The last time a government agency attempted to actively regulate religious groups by proposing a code of governance, it didn’t end well. The Financial Reporting Council of Nigeria (FRN) had initiated a set of reforms, requiring the tenure of heads of religious groups to not exceed 20 years, among others. The agency’s head, Jim Obaze was sacked following the uproar that greeted the proposal.  Now, the country’s political elite seem to have conceded that space entirely to religious leaders, shady or not. It is this lax environment that produced men like Joshua and other predatory religious figures hiding in plain sight.

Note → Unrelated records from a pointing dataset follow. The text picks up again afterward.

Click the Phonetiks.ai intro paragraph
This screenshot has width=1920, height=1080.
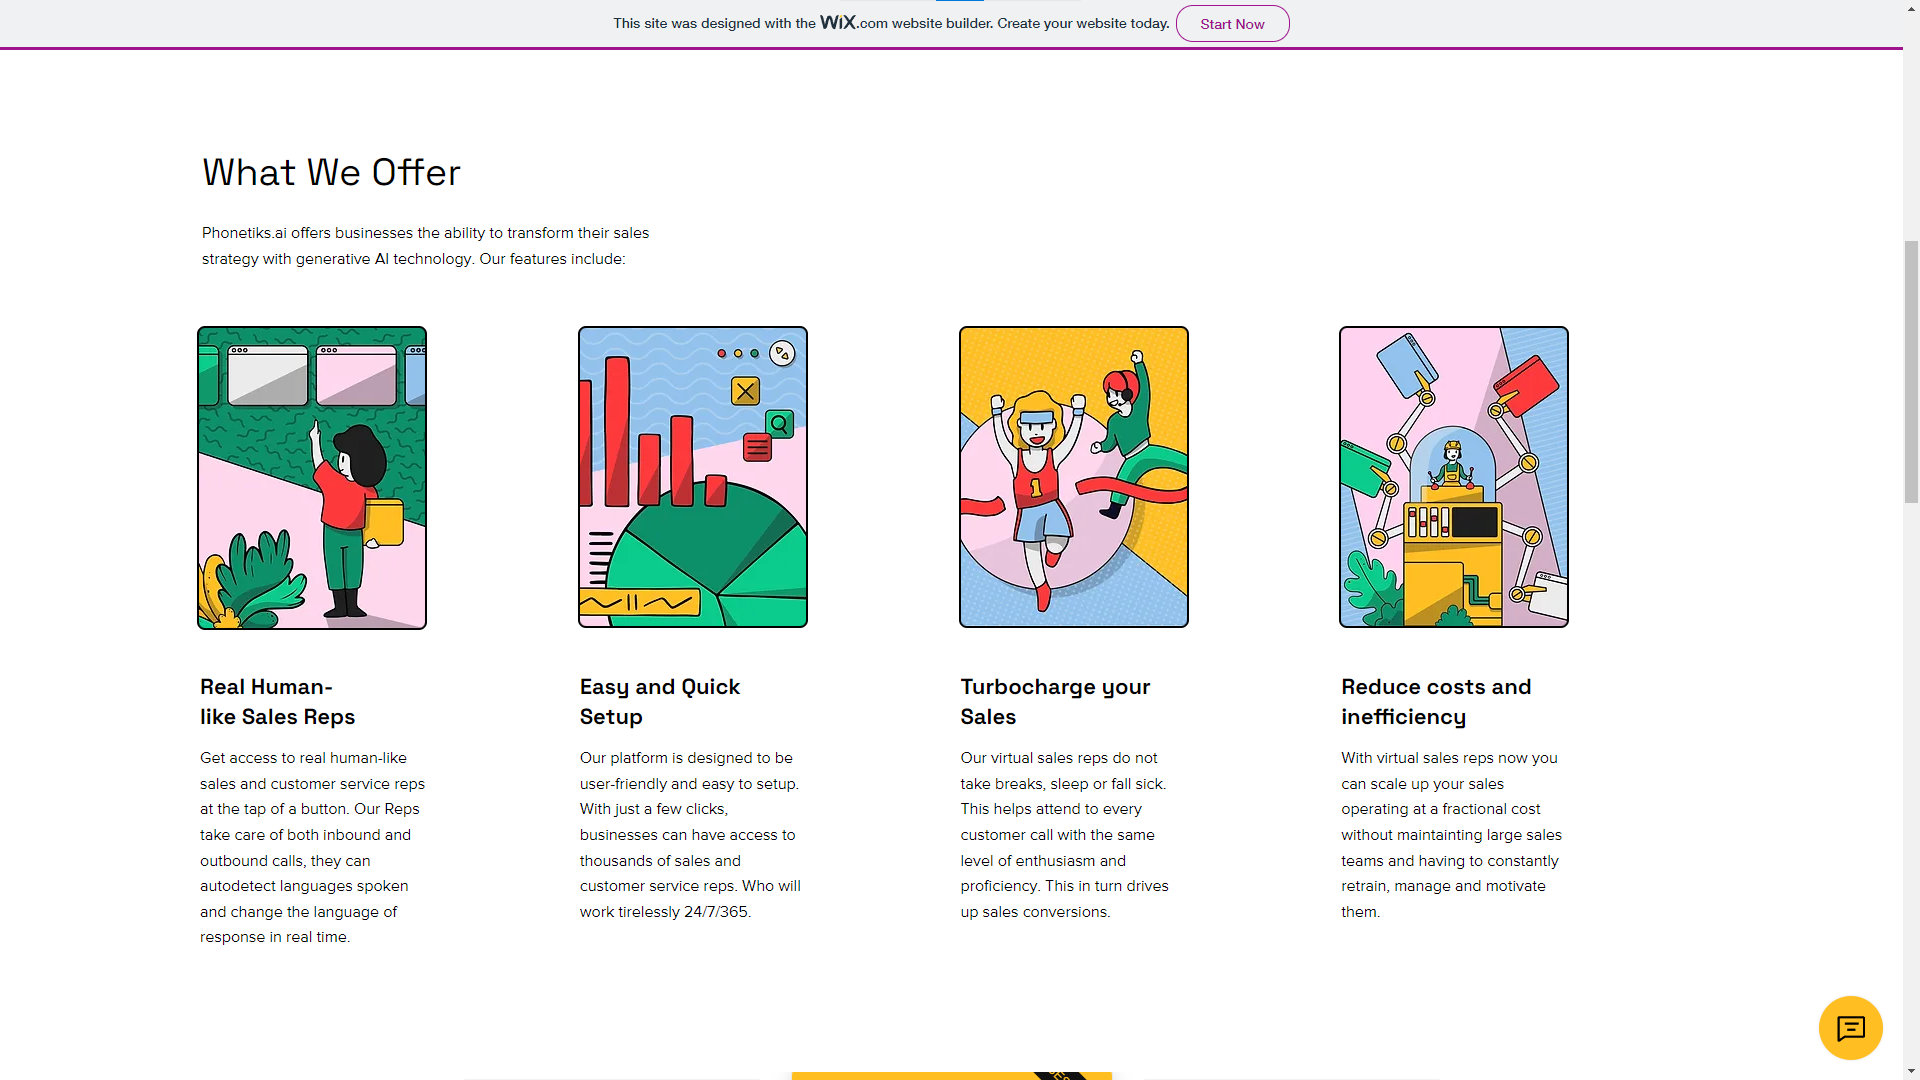[425, 245]
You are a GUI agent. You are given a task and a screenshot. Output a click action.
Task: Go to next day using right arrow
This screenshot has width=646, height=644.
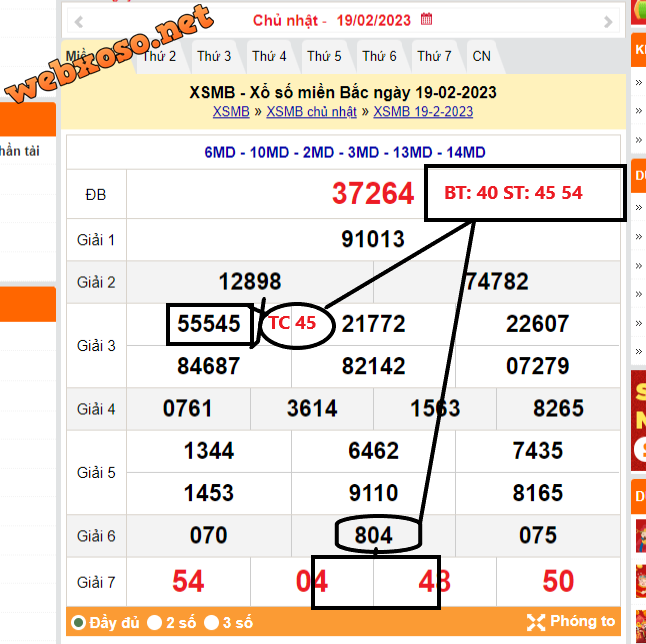tap(609, 21)
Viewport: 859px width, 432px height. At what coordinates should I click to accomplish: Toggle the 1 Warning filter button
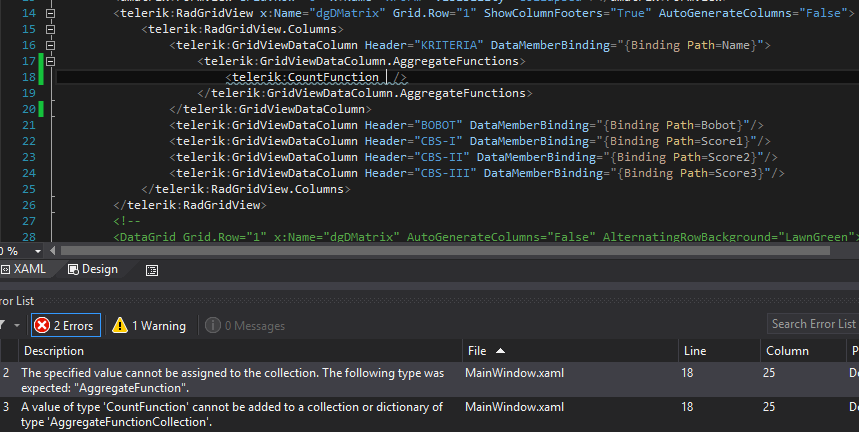pyautogui.click(x=149, y=325)
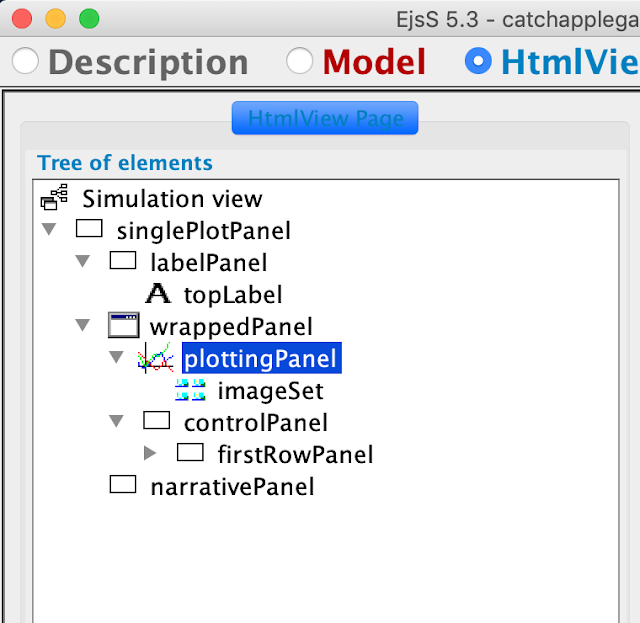
Task: Click the topLabel letter A icon
Action: coord(157,294)
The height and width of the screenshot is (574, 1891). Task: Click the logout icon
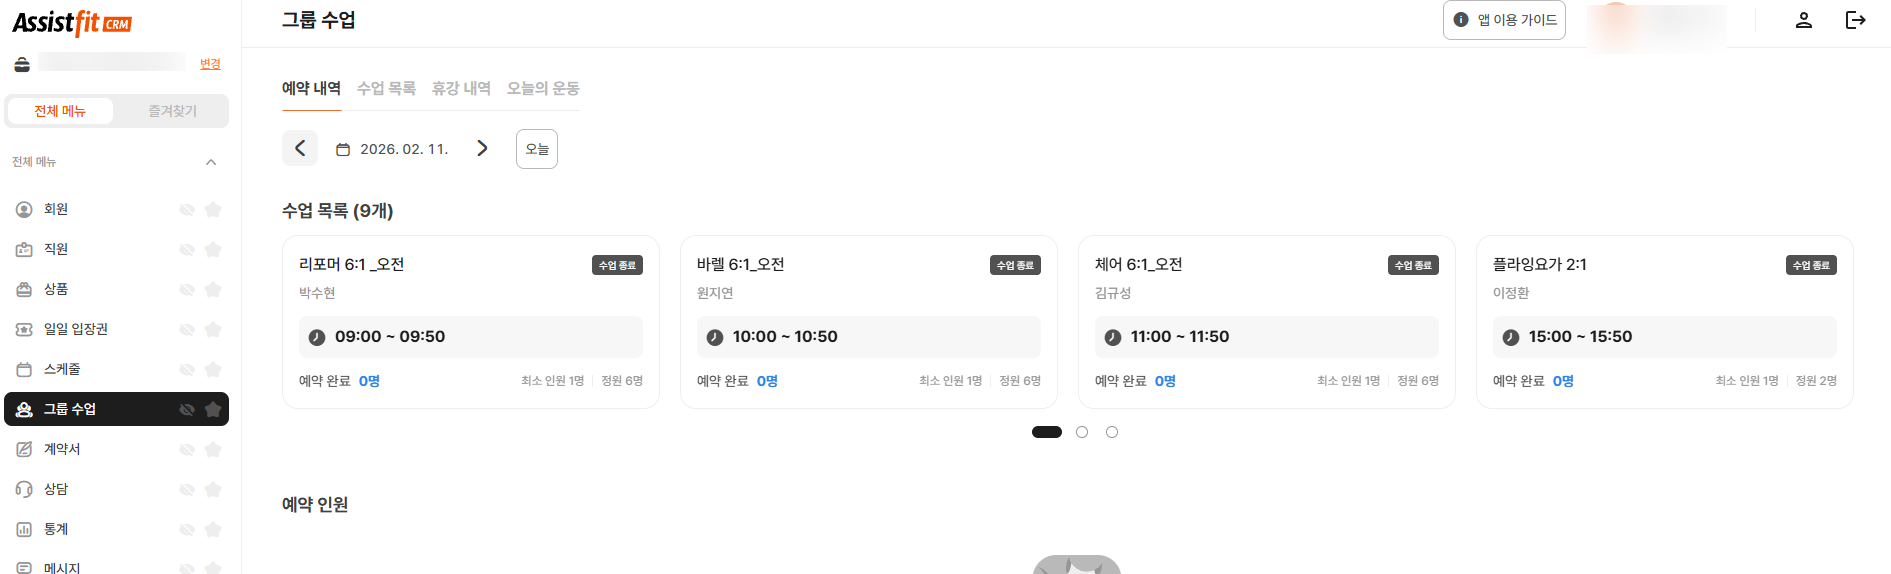[1855, 20]
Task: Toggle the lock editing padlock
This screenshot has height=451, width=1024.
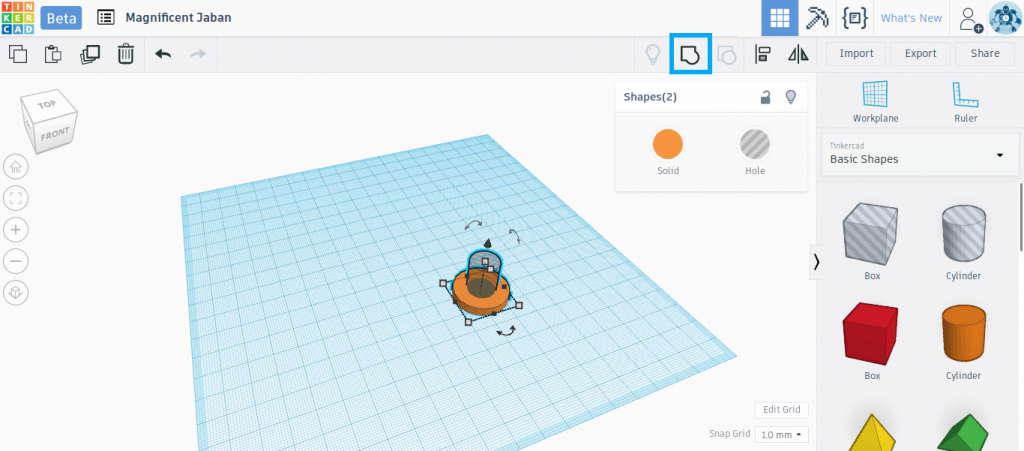Action: [x=765, y=97]
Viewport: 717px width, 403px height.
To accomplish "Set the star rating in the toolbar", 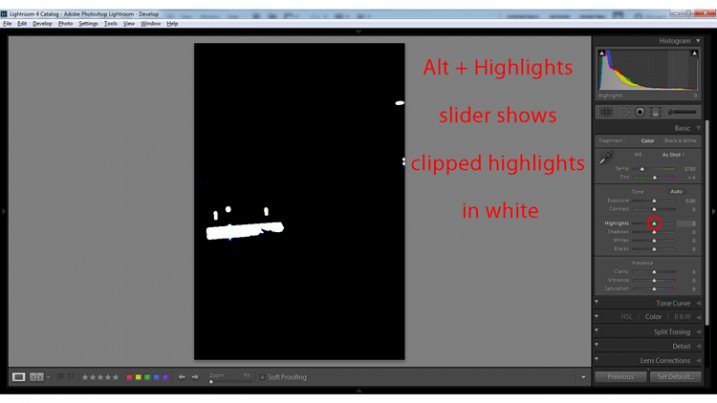I will (100, 377).
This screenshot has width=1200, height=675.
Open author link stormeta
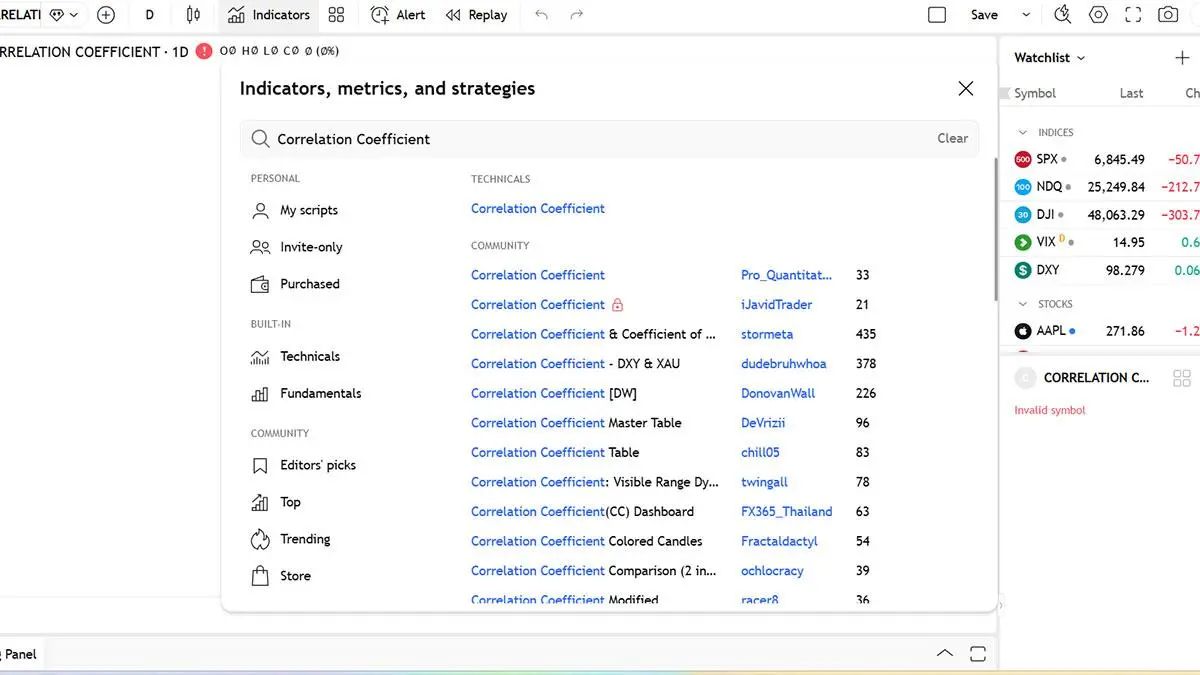(x=767, y=334)
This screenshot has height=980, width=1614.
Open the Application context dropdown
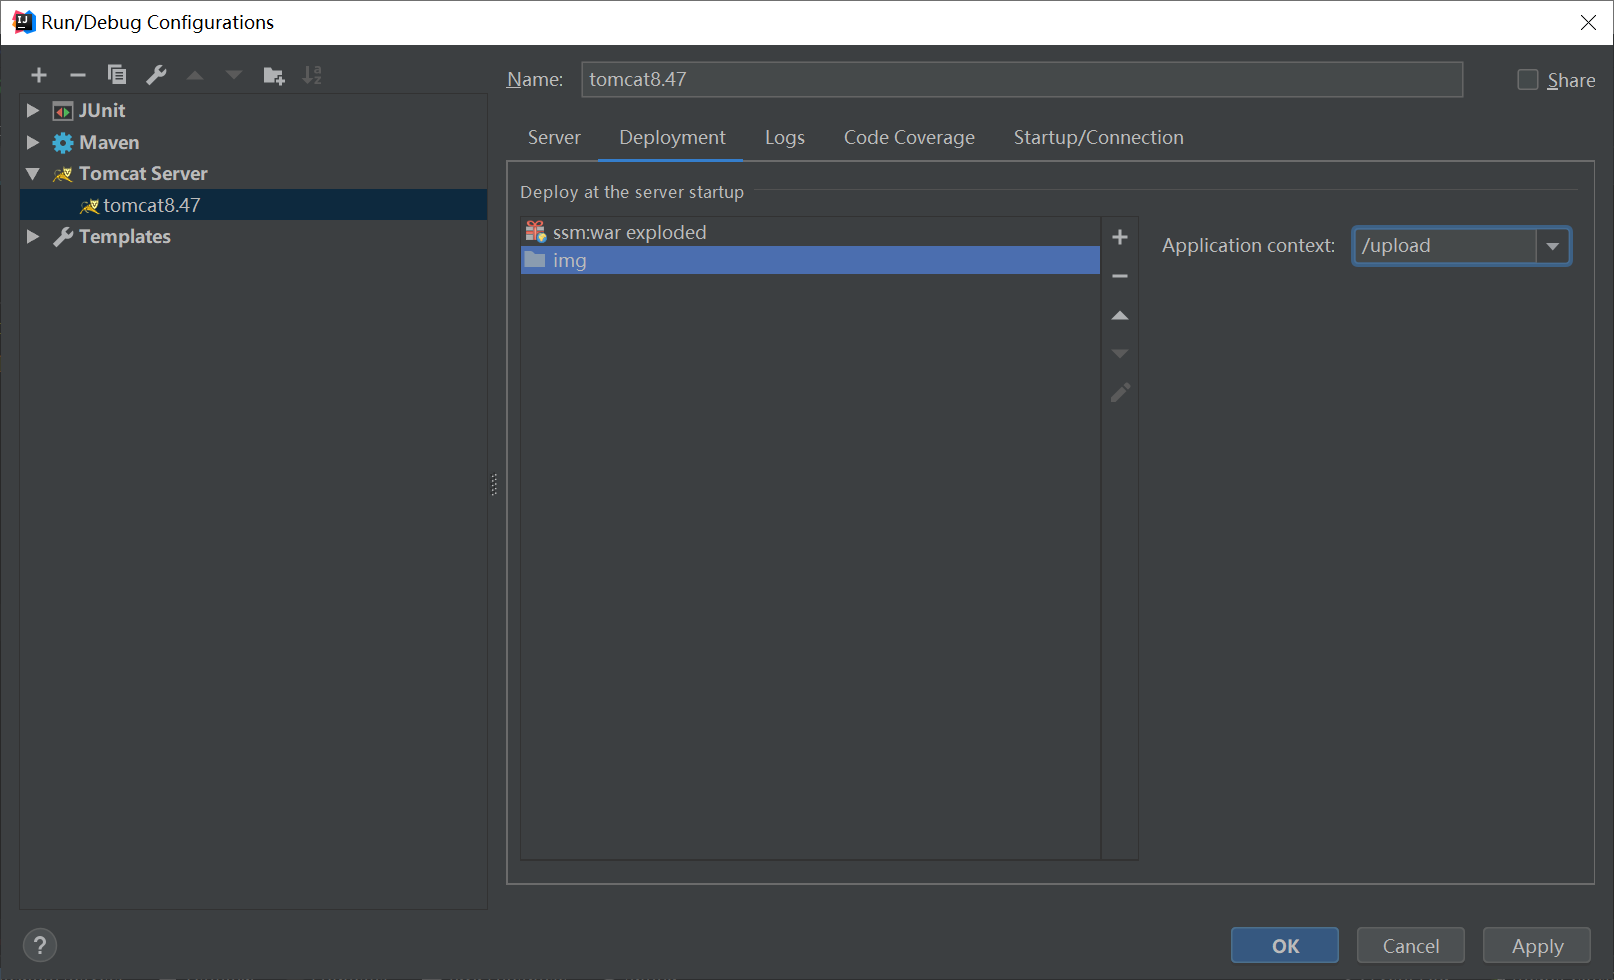(1552, 245)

4. The traditional media in Nigeria is inept, weak and ineffective. It took the BBC to finally highlight Joshua’s crimes that had been ‘begging’ to be reported for years. There are many important issues, of great corruption, abuse, and injustice burbling beyond the surface, waiting to be broken.
The Nigerian mainstream media appears not interested and seems to have taken a vow not to conduct serious investigations, or engage in in-depth analyses. Only the online media appears active and the best is the faction represented by a small pool of reporters led by David Hudeyin and Fisayo Soyombo.
Perhaps, these media organizations’ precarious financial situations make their distaste for investigative journalism understandable. They earn most of their revenue from advertisements and exposing corruption or abuse may hurt the government or big corporations which provides them with advert revenues. So they limit themselves to reporting the news and other boring stuff. Or, perhaps, it is because of the speed with which news is broken these days due to the prevalence of social media that leaves them no time to conduct proper investigations. Whatever the case, Nigeria’s mainstream media space is dull, with all of them reporting about the same things without flair and flavour.
5. Psychological and emotional abuse can be as devious and bad as physical one. The question that is frequently asked by those who saw the documentary is: Why didn’t they leave, after all, he didn’t put a gun in their heads.  However, these people tend to minimize emotional and psychological abuse and control, which, in some cases, can be as bad or even worse than physical abuse.
Emotional and psychological abuse involves manipulation, control, and isolation, causing the victim serious nonphysical damage that may affect his long-term emotional and mental well-being.  The ‘scars’ are often invisible but difficult to heal.
Let us understand that these victims had given up their identity, their family, their education, and indeed their lives for Joshua. It was therefore tough for them to wake up to the understanding that it was all for nothing and that they had been conned. In many cases, going back to their former lives was impossible – relationships had been destroyed, and too much water had passed under the bridge. Victims in such circumstances tend to make excuses for their oppressor and in some cases will serve as props to the abusive institution, demonstrating a form of Stockholm syndrome. They deserve our sympathy and not scrutiny.
Finally, there are still many shady religious figures like Joshua, hiding under the guise of charity and ‘doing God’s work.’ But beneath the glamour of their TV programmes and faux American accent are predatory characters who run slave camps, abuse women and children, and have grown wealthy on the back of these.
We must expose these crimes. The victims don’t have to be our friends and relatives to make these revelations. We don’t even need the mainstream media. In this age of the smartphone, everyone can be a citizen journalist. If we fail at this, if we fail to organize our society and our religion in such a way that villains like Joshua are deterred or quickly exposed, then no one can save us.